Tumor-promoting diterpene esters prevent macrophage activation and suppress macrophage tumoricidal capacity.

The efficacy of varied diterpene ester type tumor promoters in suppressing the acquisition as well as the manifestation of cytolytic activity by macrophages was investigated. These mechanisms, believed to be basic to natural antitumor resistance, were markedly suppressed not only by the phorbol ester, TPA, but also by several other tumor promoters of the polyfunctional diterpene ester type covering tigliane, ingenane, and daphnane derivatives.

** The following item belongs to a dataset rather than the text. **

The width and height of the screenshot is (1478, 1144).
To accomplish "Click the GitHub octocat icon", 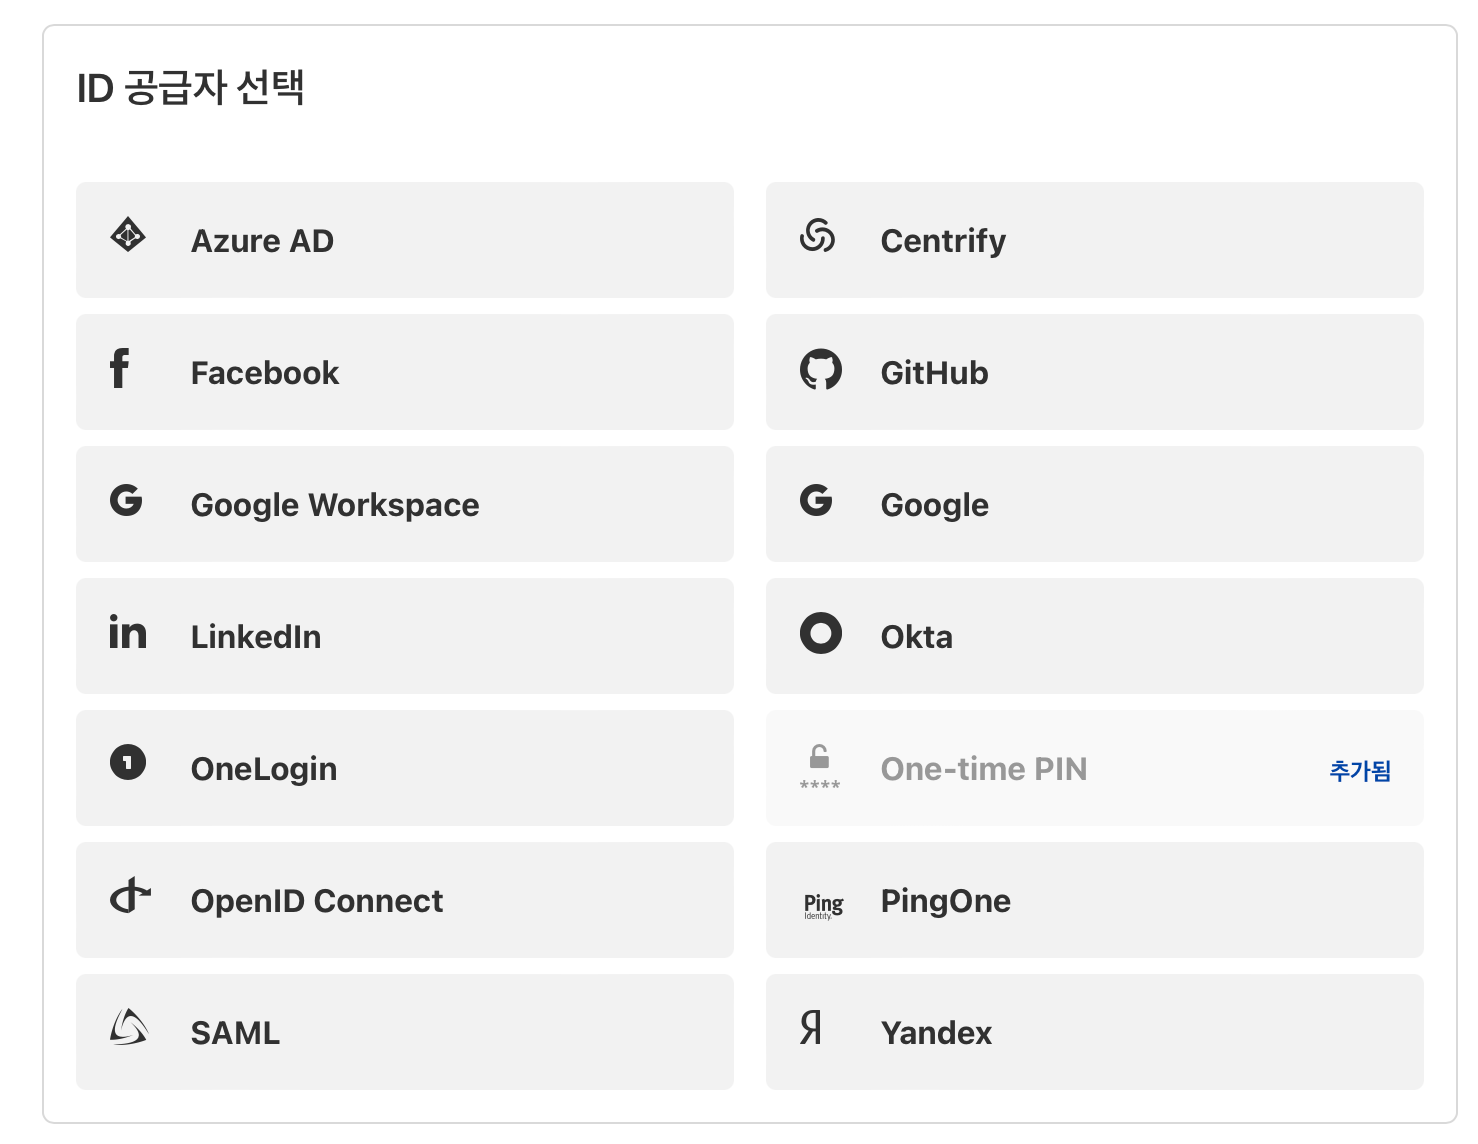I will point(820,369).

The promoters were particularly effective in preventing the lymphokine-induced enhancement of natural cytolytic activity in resting macrophages. Moreover, the same promoters suppressed the manifestation of cytotoxicity by previously activated macrophages. Their influence on the effector phase was less pronounced than on the activation phase. In sharp contrast, typical solitary carcinogens of the polycyclic aromatic hydrocarbon type exerted little or no activity in the macrophage test systems. Since TPA had already been shown to suppress the natural killer activity in vitro and to abrogate host tumor resistance in vivo, the present findings lend further support to the interpretation that tumor promoters, apart from directly stimulating the outgrowth of transformed cells, may function via interference with natural antitumor effector systems.